From: Andrea Arcangeli <aarcange@redhat.com>
To: qemu-devel@nongnu.org, kvm@vger.kernel.org,
linux-kernel@vger.kernel.org, linux-mm@kvack.org,
linux-api@vger.kernel.org
Cc: Linus Torvalds <torvalds@linux-foundation.org>,
Andres Lagar-Cavilla <andreslc@google.com>,
Dave Hansen <dave@sr71.net>, Paolo Bonzini <pbonzini@redhat.com>,
Rik van Riel <riel@redhat.com>, Mel Gorman <mgorman@suse.de>,
Andy Lutomirski <luto@amacapital.net>,
Andrew Morton <akpm@linux-foundation.org>,
Sasha Levin <sasha.levin@oracle.com>,
Hugh Dickins <hughd@google.com>,
Peter Feiner <pfeiner@google.com>,
"\\\"Dr. David Alan Gilbert\\\"" <dgilbert@redhat.com>,
Christopher Covington <cov@codeaurora.org>,
Johannes Weiner <hannes@cmpxchg.org>,
Android Kernel Team <kernel-team@android.com>,
Robert Love <rlove@google.com>,
Dmitry Adamushko <dmitry.adamushko@gmail.com>,
Neil Brown <neilb@suse.de>, Mike Hommey <mh@glandium.org>,
Taras Glek <tglek@mozilla.com>, Jan Kara <jack@suse.cz>,
KOSAKI Motohiro <kosaki.motohiro@gmail.com>,
Michel Lespinasse <walken@google.com>,
Minchan Kim <minchan@kernel.org>,
Keith Packard <keithp@keithp.com>,
"Huangpeng (Peter)" <peter.huangpeng@huawei.com>,
Isaku Yamahata <yamahata@valinux.co.jp>,
Anthony Liguori <anthony@codemonkey.ws>,
Stefan Hajnoczi <stefanha@gmail.com>,
Wenchao Xia <wenchaoqemu@gmail.com>,
Andrew Jones <drjones@redhat.com>,
Juan Quintela <quintela@redhat.com>
Subject: [PATCH 10/17] mm: rmap preparation for remap_anon_pages
Date: Fri, 3 Oct 2014 19:08:00 +0200 [thread overview]

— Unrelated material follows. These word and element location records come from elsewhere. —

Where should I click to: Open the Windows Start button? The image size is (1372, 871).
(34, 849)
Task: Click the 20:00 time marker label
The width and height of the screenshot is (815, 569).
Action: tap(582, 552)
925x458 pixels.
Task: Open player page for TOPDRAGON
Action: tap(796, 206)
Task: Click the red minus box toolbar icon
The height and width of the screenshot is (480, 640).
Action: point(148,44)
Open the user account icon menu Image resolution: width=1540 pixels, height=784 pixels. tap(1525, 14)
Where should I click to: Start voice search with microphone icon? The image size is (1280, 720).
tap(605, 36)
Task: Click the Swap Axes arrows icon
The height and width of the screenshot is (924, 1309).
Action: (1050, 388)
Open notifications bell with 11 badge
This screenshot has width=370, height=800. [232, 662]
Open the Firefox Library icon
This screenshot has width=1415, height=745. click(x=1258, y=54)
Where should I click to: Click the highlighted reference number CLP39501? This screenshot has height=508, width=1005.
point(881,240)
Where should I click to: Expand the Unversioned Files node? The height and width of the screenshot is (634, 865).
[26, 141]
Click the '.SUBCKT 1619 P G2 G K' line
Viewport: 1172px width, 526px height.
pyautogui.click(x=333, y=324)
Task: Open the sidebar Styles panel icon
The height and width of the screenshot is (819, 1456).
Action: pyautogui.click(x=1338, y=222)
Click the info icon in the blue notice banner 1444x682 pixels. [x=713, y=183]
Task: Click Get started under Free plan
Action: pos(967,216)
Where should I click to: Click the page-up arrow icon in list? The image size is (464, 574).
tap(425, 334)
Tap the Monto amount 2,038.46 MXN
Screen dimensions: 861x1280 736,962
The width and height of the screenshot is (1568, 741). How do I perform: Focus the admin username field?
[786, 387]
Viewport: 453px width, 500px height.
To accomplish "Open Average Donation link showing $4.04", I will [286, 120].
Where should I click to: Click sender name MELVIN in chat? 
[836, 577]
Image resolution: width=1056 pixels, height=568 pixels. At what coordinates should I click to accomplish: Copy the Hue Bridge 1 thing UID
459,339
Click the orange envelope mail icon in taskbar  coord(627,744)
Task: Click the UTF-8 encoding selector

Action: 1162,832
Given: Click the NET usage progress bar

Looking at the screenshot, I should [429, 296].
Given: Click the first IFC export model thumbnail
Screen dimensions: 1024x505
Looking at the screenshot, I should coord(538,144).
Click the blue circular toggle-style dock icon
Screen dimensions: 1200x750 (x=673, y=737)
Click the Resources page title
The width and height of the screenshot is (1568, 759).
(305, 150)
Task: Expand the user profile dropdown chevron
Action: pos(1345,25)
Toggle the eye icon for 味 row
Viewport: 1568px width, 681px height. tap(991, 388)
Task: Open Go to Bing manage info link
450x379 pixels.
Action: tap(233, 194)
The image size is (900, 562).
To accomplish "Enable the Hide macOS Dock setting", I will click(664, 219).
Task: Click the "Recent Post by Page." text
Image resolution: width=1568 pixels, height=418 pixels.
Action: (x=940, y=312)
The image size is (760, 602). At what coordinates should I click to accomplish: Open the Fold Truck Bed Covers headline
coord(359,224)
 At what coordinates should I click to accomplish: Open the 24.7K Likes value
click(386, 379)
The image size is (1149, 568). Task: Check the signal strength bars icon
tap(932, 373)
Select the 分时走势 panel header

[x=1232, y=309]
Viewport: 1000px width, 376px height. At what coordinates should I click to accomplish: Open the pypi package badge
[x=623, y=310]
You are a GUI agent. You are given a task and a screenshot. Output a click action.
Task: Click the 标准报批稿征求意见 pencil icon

Message-ID: <1412356087-16115-11-git-send-email-aarcange@redhat.com> (raw)
In-Reply-To: <1412356087-16115-1-git-send-email-aarcange@redhat.com>
remap_anon_pages (unlike remap_file_pages) tries to be non intrusive
in the rmap code.
As far as the rmap code is concerned, rmap_anon_pages only alters the
page->mapping and page->index. It does it while holding the page
lock. However there are a few places that in presence of anon pages
are allowed to do rmap walks without the page lock (split_huge_page
and page_referenced_anon). Those places that are doing rmap walks
without taking the page lock first, must be updated to re-check that
the page->mapping didn't change after they obtained the anon_vma
lock. remap_anon_pages takes the anon_vma lock for writing before
altering the page->mapping, so if the page->mapping is still the same
after obtaining the anon_vma lock (without the page lock), the rmap
walks can go ahead safely (and remap_anon_pages will wait them to
complete before proceeding).
remap_anon_pages serializes against itself with the page lock.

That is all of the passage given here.